Gelächter und Tränen, Momente innerer Ruhe wechseln sich mit höchsten Stressleveln ab – und Emotionen, Emotionen, Emotionen… Oh ja, ein Hochzeitstag ist all das. Hochzeitserinnerungen bleiben für immer und jedes Mädchen verdient es, dass ihr Traum wahr wird. Unsere heutige #Heroine_of_the_week, Angelina von GypsyGal Weddings, bleibt ruhig und behält die Kontrolle, wo Bräute überfordert und gestresst werden. Angelina ist eine kreative Powerfrau. Sie schafft es, authentische Erlebnisse mit Wow-Effekt zu kreieren und dabei glückliche Paare zu entlasten. Außerdem schreibt sie auch einen tollen Blog über ihre Reise in die Selbständigkeit. Hier kommen unsere Fragen und ihre Antworten darauf:

Wie sieht ein typischer Tag bei Dir aus?

Ich wache gegen 6 Uhr mit einer weichen Pfote im Gesicht auf – der meiner kleinen Katze, die mir so zeigt, dass sie hungrig ist. Allein das ist schon eine schöne Art, den Tag zu beginnen. Aber es wird noch besser, wenn ich an all die interessanten Aufgaben denke, die an diesem Tag vor mir liegen. Also stehe ich gleich auf und setze mich an den Schreibtisch um mir dort den Kopf über wunderschönen Hochzeitskram zu zerbrechen. Ich telefoniere mit oder treffe verschiedene Dienstleister, damit ich auch tatsächlich den besten Preis dafür heraus handeln kann. Und gelegentlich darf ich mit schönen DIY-Projekten sogar selbst Hand anlegen.

Was gefällt dir am besten an der Hochzeitsbranche?

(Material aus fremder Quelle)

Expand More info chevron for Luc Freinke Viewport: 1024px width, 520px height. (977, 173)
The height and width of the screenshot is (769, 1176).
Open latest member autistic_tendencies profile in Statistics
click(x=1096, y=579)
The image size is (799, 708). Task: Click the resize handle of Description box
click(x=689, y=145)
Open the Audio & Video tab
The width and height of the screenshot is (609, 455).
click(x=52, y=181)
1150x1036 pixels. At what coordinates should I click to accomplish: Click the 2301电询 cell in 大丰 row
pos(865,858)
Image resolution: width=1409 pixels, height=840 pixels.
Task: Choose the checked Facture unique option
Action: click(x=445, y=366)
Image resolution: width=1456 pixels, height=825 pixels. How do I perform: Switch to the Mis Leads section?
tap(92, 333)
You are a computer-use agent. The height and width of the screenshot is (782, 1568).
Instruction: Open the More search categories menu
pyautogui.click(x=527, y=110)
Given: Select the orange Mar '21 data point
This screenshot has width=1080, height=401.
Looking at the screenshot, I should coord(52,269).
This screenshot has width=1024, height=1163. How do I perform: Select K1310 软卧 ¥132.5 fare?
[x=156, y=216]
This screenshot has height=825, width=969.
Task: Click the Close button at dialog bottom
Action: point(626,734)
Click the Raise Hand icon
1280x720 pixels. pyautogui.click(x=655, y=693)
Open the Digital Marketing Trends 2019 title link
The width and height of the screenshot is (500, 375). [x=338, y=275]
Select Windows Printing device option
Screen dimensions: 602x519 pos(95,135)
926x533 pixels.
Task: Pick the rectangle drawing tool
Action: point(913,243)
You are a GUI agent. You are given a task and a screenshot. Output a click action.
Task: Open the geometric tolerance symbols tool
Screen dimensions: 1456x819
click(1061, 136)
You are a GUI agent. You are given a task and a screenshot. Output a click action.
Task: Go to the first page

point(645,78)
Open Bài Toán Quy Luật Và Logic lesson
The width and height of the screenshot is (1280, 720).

Da unterscheide ich mich wohl nicht großartig von vielen anderen Selbständigen. Die größte Freude daran, Menschen einen der schönsten Tage ihres Lebens zu bereiten, habe ich mitunter hieran: Ich darf das tun, worin ich gut bin und was mir wirklich großen Spaß macht – und kann so auch noch anderen helfen. Wenn man ein Ästhet (und Gott bewahre auch noch eine Frau im gebährfähigen Alter) ist wie ich, ist das etwas, das nicht immer ganz einfach zu erreichen ist. In meinem Job darf ich mir jetzt schöne Worte für freie Trauungen einfallen lassen oder über Farbschemata, Tischdekorationen oder Hochzeitsbögen, die nicht den Geldbeutel sprengen, nachdenken.

Welche Herausforderungen halten Dich nachts wach?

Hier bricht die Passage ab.